In a report airing today, investigators for the syndicated TV show Inside Edition found that women are routinely subjected to lewd and degrading acts by perverts who often get away with it.

For the report, which chronicles these frightening and degrading experiences to women on mass transportation, Inside Edition staffers conducted personal interviews with 331 female straphangers. Incredibly, 36% of the women surveyed said they had been either groped or flashed on the subway. The survey was conducted over a four-day period at Grand Central Station, Union Square, Penn Station, Columbus Circle and Herald Square subway stations.

Some of the comments included being "grabbed from behind" on a crowded train, being "touched on the chest area" and "rubbed against while train was swaying." Many others described how men had exposed themselves and masturbated in front of them.

The Inside Edition survey found that a vast majority of these incidents go unreported. Of the 119 women who said they were subjected to lewd behavior, only nine reported the incidents to authorities or alerted other passengers.

Adrienne Fragatos is an Inside Edition employee who witnessed a man fondling himself during her morning commute on a New York City subway last summer.

"He was looking at me and then I noticed him unzip his pants," says Fragatos, a Michigan native. "I felt so violated and I never thought I would say that because I didn't think it would be a big deal if that ever happened to me."

Instead, she says, she was so afraid he'd make a move towards her, she left the train at the next stop.

It turns out Fragatos is not the only Inside Edition employee to be victimized by one of these perverts. In the IE newsroom alone there were nearly a dozen women who had similar experiences while traveling on public transportation.

According to the report, women in other major cities like Boston, Washington, DC, Chicago and Los Angeles have also been subjected to similar acts.

"They don't want to get involved, and they feel ashamed and embarrassed by his [the offender's] actions," says Steve Kardian, a Mt.
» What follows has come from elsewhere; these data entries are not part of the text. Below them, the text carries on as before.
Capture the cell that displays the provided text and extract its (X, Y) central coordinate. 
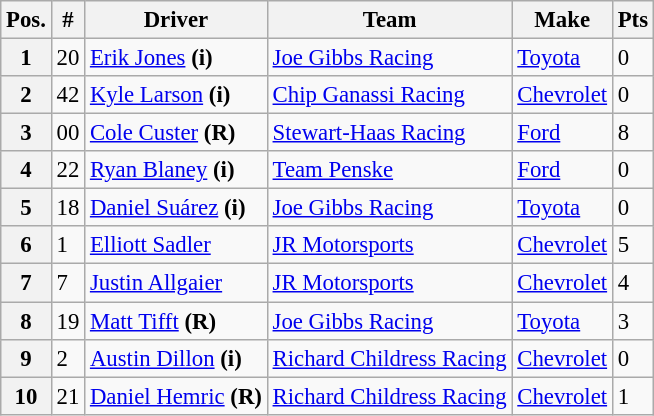
Stewart-Haas Racing (390, 133)
22 (68, 170)
Elliott Sadler (176, 245)
Matt Tifft (R) (176, 321)
Austin Dillon (i) (176, 358)
Driver (176, 20)
9 (26, 358)
Make (562, 20)
Daniel Hemric (R) (176, 396)
Justin Allgaier (176, 283)
00 (68, 133)
19 (68, 321)
Cole Custer (R) (176, 133)
# (68, 20)
Chip Ganassi Racing (390, 95)
Team Penske (390, 170)
20 (68, 58)
Pts (632, 20)
Kyle Larson (i) (176, 95)
Erik Jones (i) (176, 58)
6 (26, 245)
Daniel Suárez (i) (176, 208)
Ryan Blaney (i) (176, 170)
42 (68, 95)
10 (26, 396)
Team (390, 20)
21 (68, 396)
Pos. (26, 20)
18 (68, 208)
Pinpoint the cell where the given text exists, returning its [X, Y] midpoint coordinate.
Pleasant, NY police officer, and self-defense instructor.

Kardian says he believes offenders feel confident in committing these crimes thanks to the crowded environment the subway provides, as well as their innate ability to react to situations quickly.

"He [the offender] feels secure in that what he does may not be interpreted as something improper, at least not initially," Kardian says.
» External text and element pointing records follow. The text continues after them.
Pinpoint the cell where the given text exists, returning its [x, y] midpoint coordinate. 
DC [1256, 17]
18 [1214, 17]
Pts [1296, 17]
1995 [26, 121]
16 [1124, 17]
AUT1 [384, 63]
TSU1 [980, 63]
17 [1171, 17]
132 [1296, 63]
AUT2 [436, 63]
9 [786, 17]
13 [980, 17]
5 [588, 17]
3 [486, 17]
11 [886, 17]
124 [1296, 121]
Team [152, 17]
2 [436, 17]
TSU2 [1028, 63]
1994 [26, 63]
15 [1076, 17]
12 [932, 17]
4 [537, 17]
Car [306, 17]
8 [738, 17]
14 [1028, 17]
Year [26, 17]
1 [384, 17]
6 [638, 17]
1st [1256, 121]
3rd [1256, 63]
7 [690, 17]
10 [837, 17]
Inside Edition took hidden cameras into the subway to demonstrate just how crowded the cars can become, oftentimes forcing people to be wedged between one another, creating an ideal opportunity for groping.
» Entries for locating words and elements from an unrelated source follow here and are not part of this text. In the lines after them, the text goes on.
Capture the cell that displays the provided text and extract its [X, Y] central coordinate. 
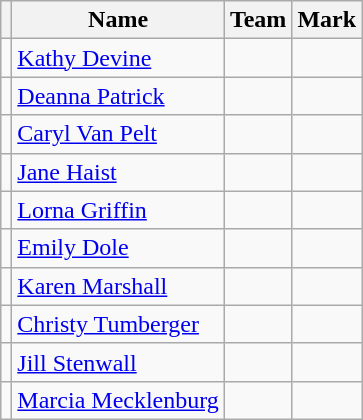
Name [118, 20]
Deanna Patrick [118, 96]
Mark [327, 20]
Kathy Devine [118, 58]
Marcia Mecklenburg [118, 400]
Christy Tumberger [118, 324]
Jill Stenwall [118, 362]
Jane Haist [118, 172]
Lorna Griffin [118, 210]
Caryl Van Pelt [118, 134]
Team [258, 20]
Emily Dole [118, 248]
Karen Marshall [118, 286]
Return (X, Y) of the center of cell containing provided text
Kardian says, "A woman has to intentionally be aware that this could occur, and if it does occur, then she should take some sort of defensive action."

He points out that there are simple moves women can use to prevent themselves from becoming a victim, including using your elbows and handbags as weapons.

Fragatos says the incident scared her off the subway for good. Now, she takes a cab to work but she resents the imposition.

"That shouldn't be normal, for us to have to deal with getting groped on our way to work, just because we're women and we're on the subway. I think that's awful."